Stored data
[Start of section]

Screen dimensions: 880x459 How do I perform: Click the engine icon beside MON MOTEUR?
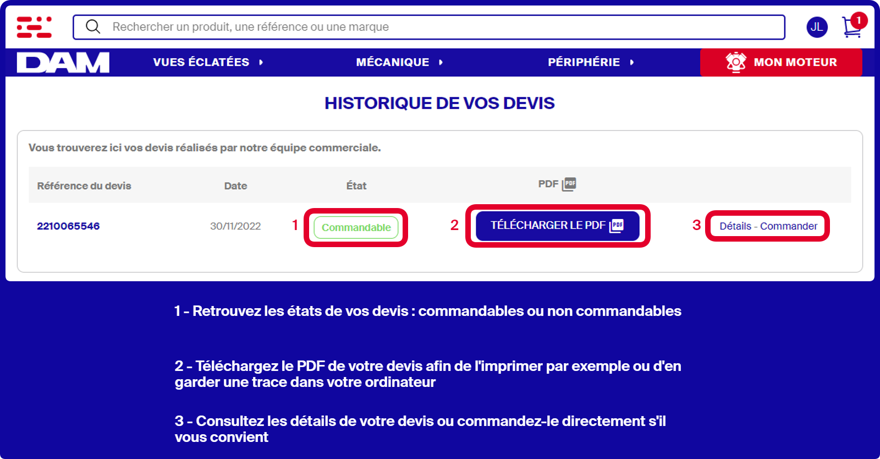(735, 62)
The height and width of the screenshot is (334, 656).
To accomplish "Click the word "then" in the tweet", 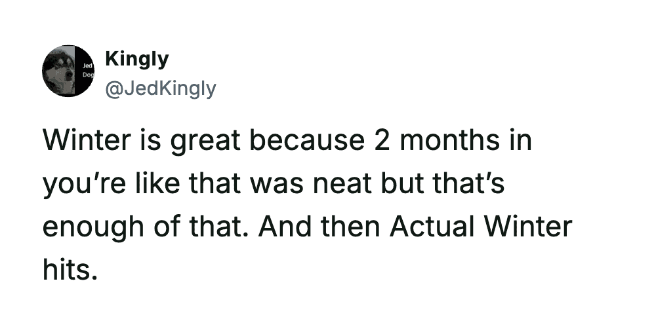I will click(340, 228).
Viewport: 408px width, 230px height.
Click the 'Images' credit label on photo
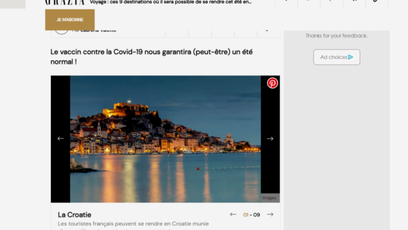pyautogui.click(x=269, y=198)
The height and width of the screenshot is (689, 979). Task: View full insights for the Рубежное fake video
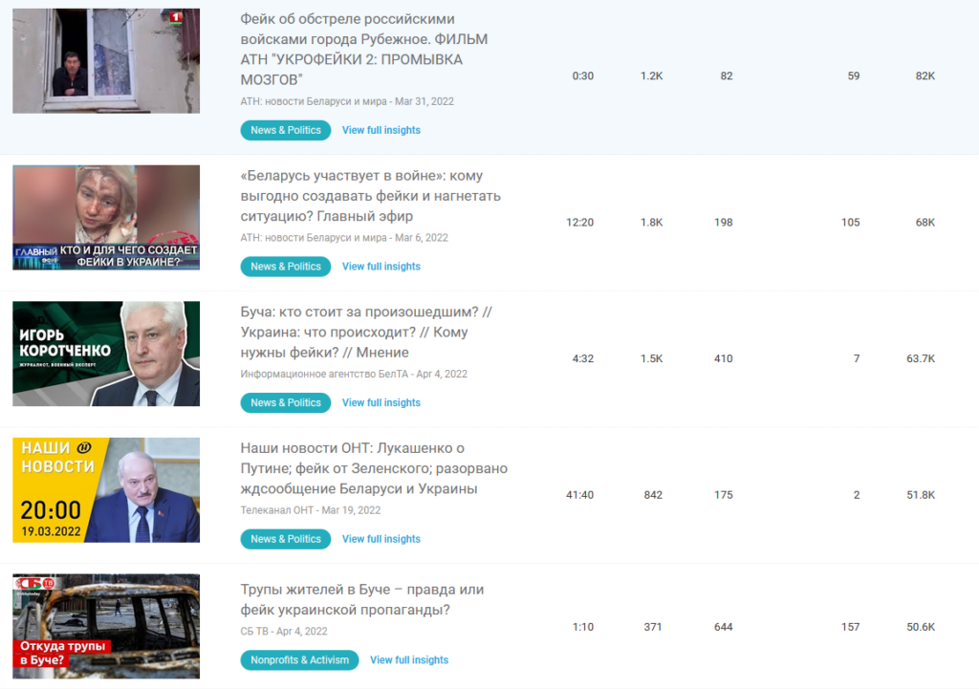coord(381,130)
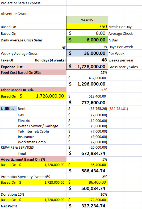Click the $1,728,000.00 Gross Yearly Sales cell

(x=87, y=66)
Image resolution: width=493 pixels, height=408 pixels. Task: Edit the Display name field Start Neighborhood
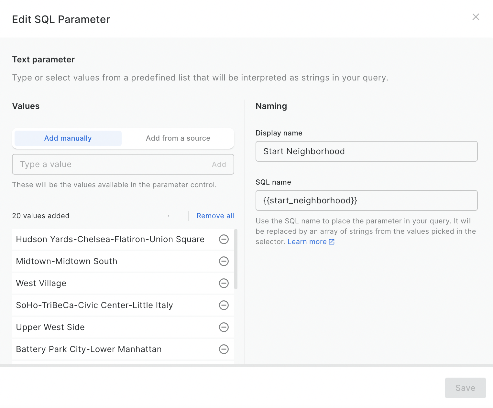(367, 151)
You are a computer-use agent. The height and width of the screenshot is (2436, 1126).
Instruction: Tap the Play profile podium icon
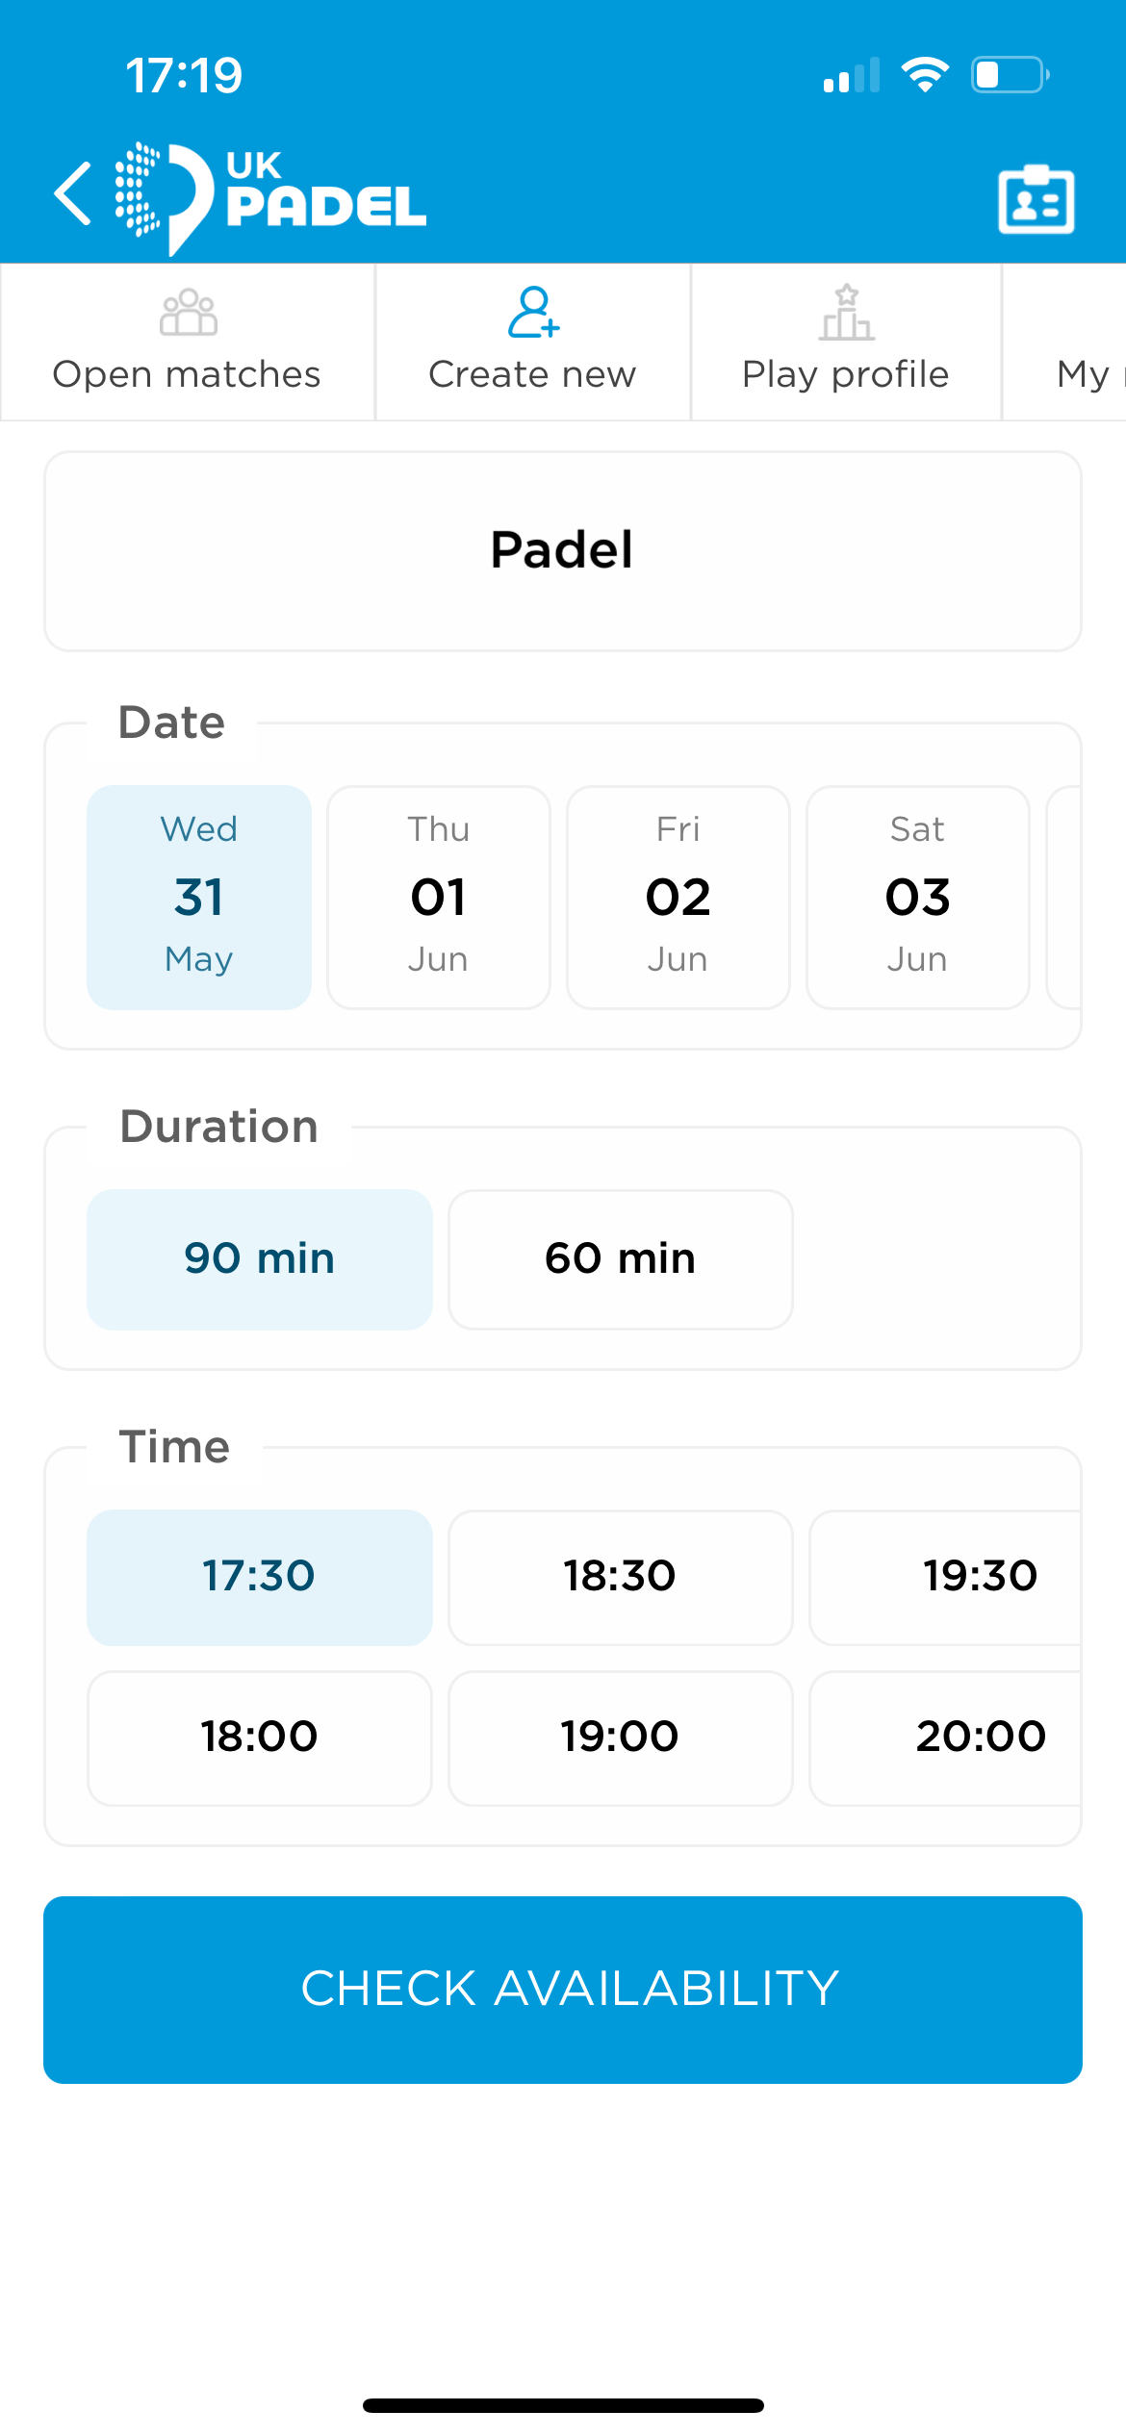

[End of section]

Ignoring the pictures, write out word for word only the lines from the one containing "The height and width of the screenshot is (689, 979)." through the last line of the data, both ends included.

ANSWER FOR THIS EXERCISE -
The height and width of the screenshot is (689, 979). Task: View full insights for the Рубежное fake video
coord(381,130)
Click the $1,728,000.00 Gross Yearly Sales cell

(x=87, y=66)
Image resolution: width=493 pixels, height=408 pixels. Task: Edit the Display name field Start Neighborhood
(367, 151)
You are a computer-use agent. The height and width of the screenshot is (2436, 1126).
Instruction: Tap the Play profile podium icon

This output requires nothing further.